Toxicity mainly involved bone marrow suppression and gastrointestinal tract symptoms. Stomatitis was seldom seen. Toxicity other than the factors listed in Table 2 were diarrhea, epigastralgia and hematuria, although the grade of all these toxicities was mild. Cardiac dysfunction did not occur.

Severe thrombocytopenia occurred in two patients in level 4 and grade 3 neurotoxicity in one patient in level 4. This patient experienced dizziness, convulsions and syncope. Thus level 4 was considered to indicate the maximum tolerated dose (MTD) according to the stopping rule (all the first three patients experienced critical toxicities) and the recommended dose for the phase II trial was decided as level 3.

Catheter-related events were not dose dependent (Table 3). The most frequent event was thrombosis (five patients). Perforation of the duodenal wall occurred in one patient but the catheter was extracted without any complication after 30 days. Gastric ulcer and duodenal ulcer occurred in one patient each. The former was treated surgically and the latter conservatively. Cholecystitis also occurred in one patient and was treated without operation.

Response was observed in 63% of the patients in level 3, which was the recommended dose; however there was no patient with CR. Response rate did not correlate with dose level (Table 4).

The survival curve after intrahepatic arterial chemotherapy is shown in Fig. 3. Median survival was 25.3 months and three out of 25 cases are alive. Eighteen out of 22 cases died of liver metastasis. The longest survival period after starting intra-arterial chemotherapy was 54.7 months.

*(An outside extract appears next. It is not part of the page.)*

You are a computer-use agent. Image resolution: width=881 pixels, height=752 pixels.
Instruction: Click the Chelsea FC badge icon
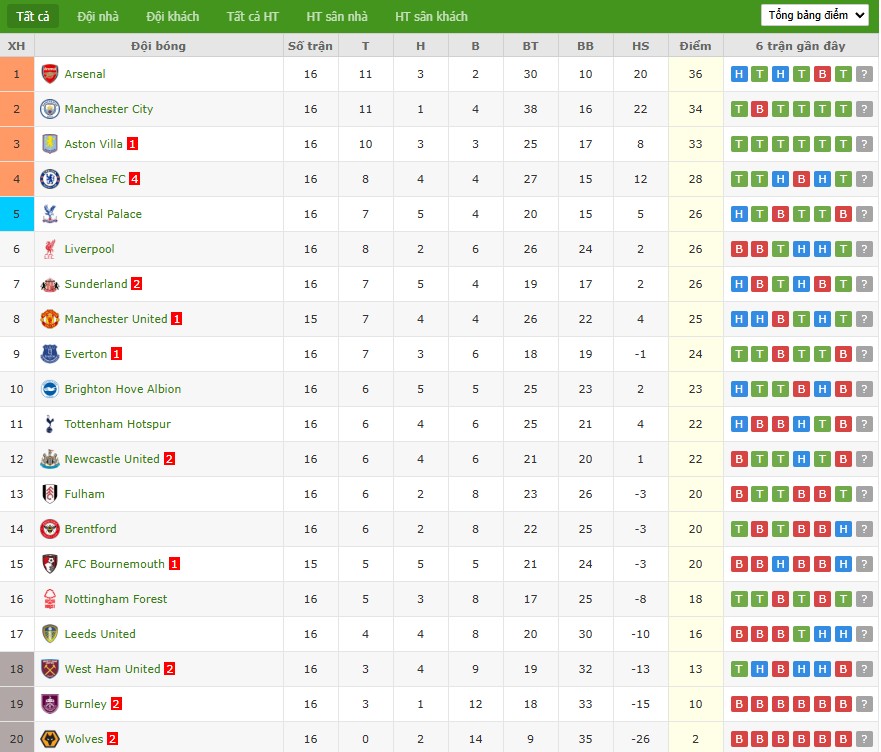click(x=49, y=179)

Table 3. Catheter-related events

Level	Events
Level 1	Arterial thrombosis
Level 2	Perforation
	Arterial thrombosis
	Arterial thrombosis
	Arterial thrombosis
Level 3	Arterial thrombosis, gastric ulcer
	Catheter infection
	Cholecystitis
Level 4	None
Phase II (level 3)	Epigastralgia
	Duodenal ulcer
	Epigastralgia

Table 4. Relationship between levels and response

Response*	Level 1	Level 2	Level 3	Level 4	Phase II (level 3)	Level 3 (Total)
PR	3	3	2	1	5	7
NC	1	2	2	1	2	4
PD	0	0	1	1	1	2
NE		1	1
RR (%)	75	60	40	33	63	54

*PR: partial response; NC: no change; PD: progressive disease; NE: not evaluable; RR: response rate.

Discussion

Figure 3. Cumulative survival curve after the initiation of intra-arterial chemotherapy. (Kaplan-Meier method).

Liver metastasis is generally fatal within a short time once it appears in a breast cancer patient (1). Controlling liver metastasis may therefore contribute to the prolongation of survival time. Goldberg et al. (10) reported a case which suggested the usefulness of local chemotherapy compared with systemic chemotherapy. Our study also suggested the usefulness of intrahepatic arterial infusion chemotherapy.

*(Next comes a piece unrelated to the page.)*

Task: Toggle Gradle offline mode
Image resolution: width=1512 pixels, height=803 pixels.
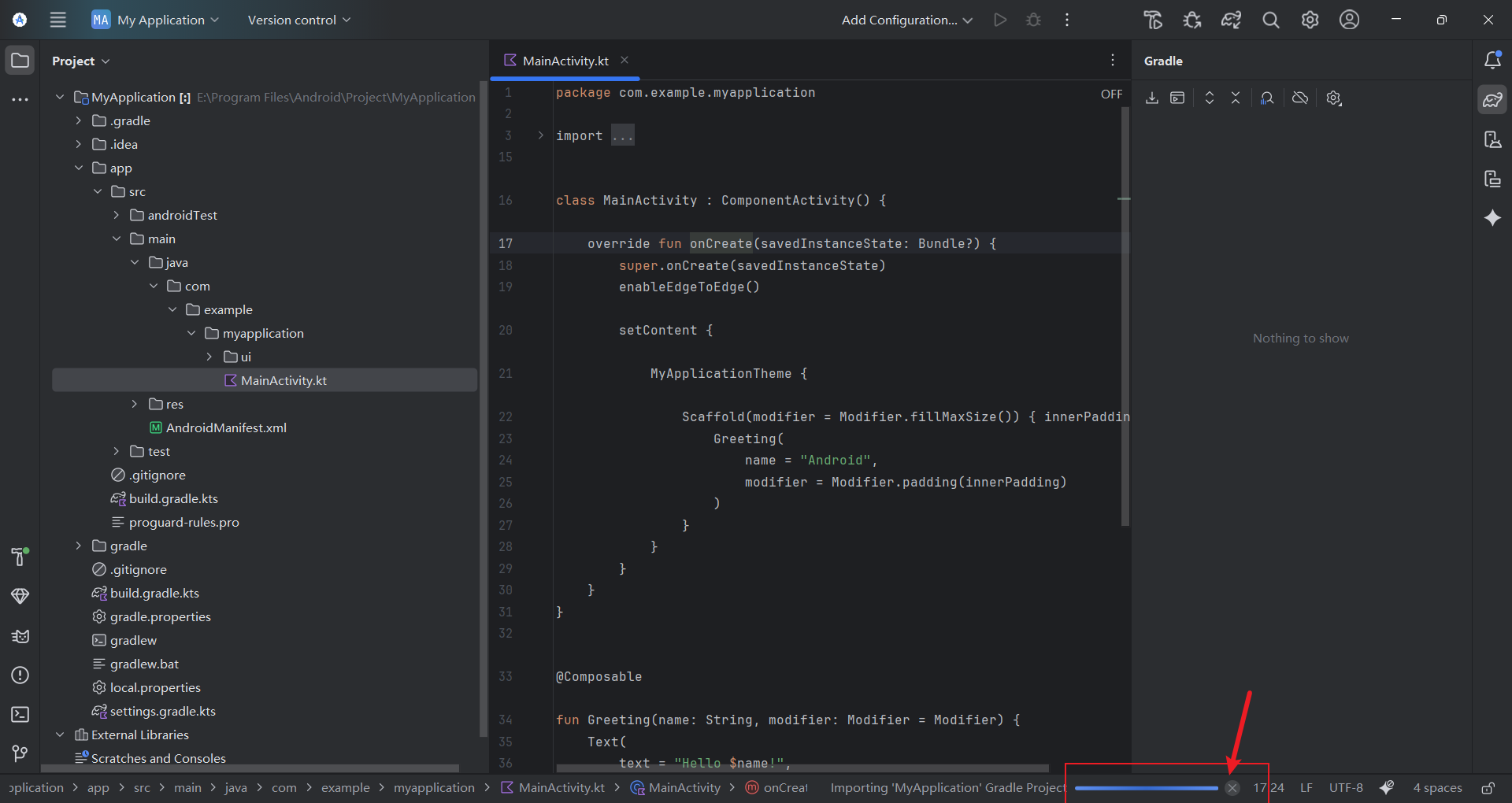Action: [x=1300, y=98]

The drugs used in this trial were 5-FU and adriamycin. The most appropriate drug for intrahepatic arterial infusion chemotherapy is 5-fluorodeoxyuridine in terms of pharmacokinetics (7), although it can have severe side-effects including sclerosing cholangitis (11). Because 5-fluorodeoxyuridine is not available in Japan, we used 5-FU instead. 5-FU is also considered to be a suitable drug for intrahepatic arterial infusion chemotherapy, because the extraction rate and total body clearance (perfusion rate) are high. We adopted continuous infusion of 5-FU because a high response rate (12) and less leukocytopenia (13) were reported by this method compared with a bolus injection. In contrast to 5-FU, arterial infusion of adriamycin has little benefit in terms of pharmacokinetics, but it is considered to be a key drug for treating breast cancer patients and a high affinity to the perfused tissue may also be a benefit of intra-arterial infusion therapy (14).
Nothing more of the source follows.